L'opposition officielle a réussi, quant à elle, à faire adopter trois projets de loi privés, dont un projet de loi du député Steven Myers qui accorde un congé automatique aux travailleurs qui sont victimes d'agression sexuelle ou de violence familiale. Le document a reçu un appui unanime des députés à la suite d'un témoignage touchant de l'ancien joueur de hockey Theo Fleury, lui-même victime d'abus dans sa jeunesse.

Affaire des fausses adresses

Je crois que l'opposition a réussi à marquer des points, estime le chef progressiste-conservateur James Aylward. Nous avons soulevé des préoccupations au sujet des problèmes récurrents du Programme des candidats des provinces, dès que nous avons appris [au cours de la session] que près de 600 immigrants prétendaient vivre au motel Sherwood, ce qui est physiquement impossible.

L'affaire des fausses adresses a eu l'effet d'une bombe au milieu de la session parlementaire.

Les propriétaires d'un motel de Charlottetown sont accusés d'avoir aidé sept immigrants investisseurs à fournir de fausses adresses aux autorités, entre 2008 et 2015. Selon l'Agence des services frontaliers du Canada, ces sept immigrants et possiblement des centaines d'autres auraient tous fourni aux autorités les deux mêmes adresses, soit celle du motel Sherwood et celle de la résidence familiale de ses propriétaires.

Le Programme des candidats des provinces à l'Île-du-Prince-Édouard a connu plusieurs ratés au cours des dernières années.

Point d'orgue de la session parlementaire, selon plusieurs élus et observateurs, le débat sur une loi référendaire sur la réforme du mode de scrutin a duré à lui seul neuf jours, et s'est enlisé un moment sur le terrain de la constitutionnalité.

Ce référendum doit avoir lieu en marge des prochaines élections provinciales. Les électeurs seront appelés à dire s'ils sont prêts, oui ou non, à abandonner le mode de scrutin uninominal majoritaire à un tour, pour le remplacer par un mode de scrutin proportionnel mixte.

Or, la longueur de la période référendaire a été l'une des principales pierres d'achoppement entre le gouvernement et l'opposition.

Le ministre de la Justice et de la Sécurité publique, Jordan Brown, a dû proposer une série de changements à son projet de loi, afin de sortir de l'impasse. Il a finalement suggéré que la période référendaire soit d'une durée maximale de huit mois. Durant cette période, il y aura des limites sur les dépenses des camps du « oui » et du « non ».

Liberté d'expression

La première version du projet de loi ne prévoyait aucune durée précise. La campagne référendaire aurait donc pu durer de quatre à 22 mois, tout dépendant de la date du déclenchement des prochaines élections.

Le chef du Parti vert, Peter Bevan-Baker, a déclaré à plusieurs occasions qu'il était inconstitutionnel d'imposer par la loi ce qu'il percevait comme des limites à la liberté d'expression pendant une période indéterminée.

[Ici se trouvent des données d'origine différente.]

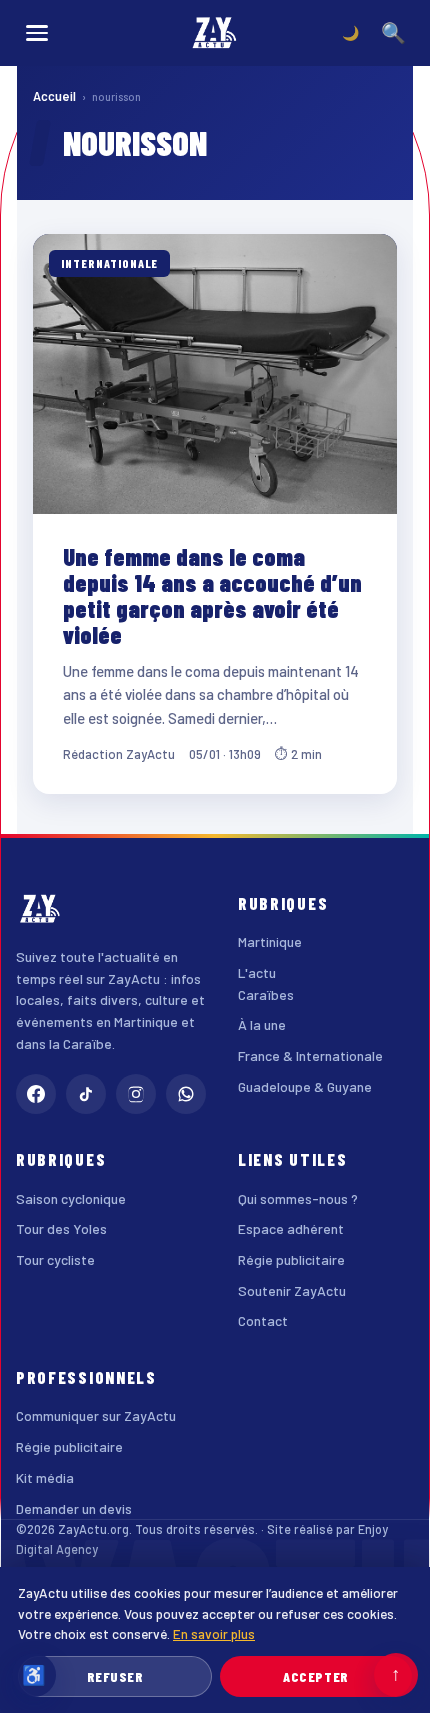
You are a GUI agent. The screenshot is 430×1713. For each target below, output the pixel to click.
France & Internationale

Aux yeux du leader du deuxième parti d'opposition, il ne fait aucun doute que le gouvernement a voulu adopter cette loi référendaire avant la pause estivale dans le but de déclencher des élections hâtives.

Les prochaines élections sont prévues pour l'automne 2019.

Le premier ministre Wade MacLauchlan accuse à son tour l'opposition d'alimenter les rumeurs d'élections hâtives. Il dit qu'il a encore du travail à faire à l'Assemblée législative. Il refuse toutefois de dire quand auront lieu les prochaines élections.

Il est donc possible que cette session parlementaire, qui a pris fin mardi soir, soit la dernière avant les prochaines élections.

Quoi qu'il en soit, ce n'est pas la dernière fois que siège le 65e parlement de l'Île-du-Prince-Édouard. Puisque la loi référendaire prévoit la nomination dans les plus brefs délais d'un commissaire référendaire, les élus seront fort probablement convoqués pour quelques jours durant l'été afin de choisir la personne qui occupera cette fonction.

Cette nomination doit être entérinée par un vote des deux tiers de l'Assemblée législative.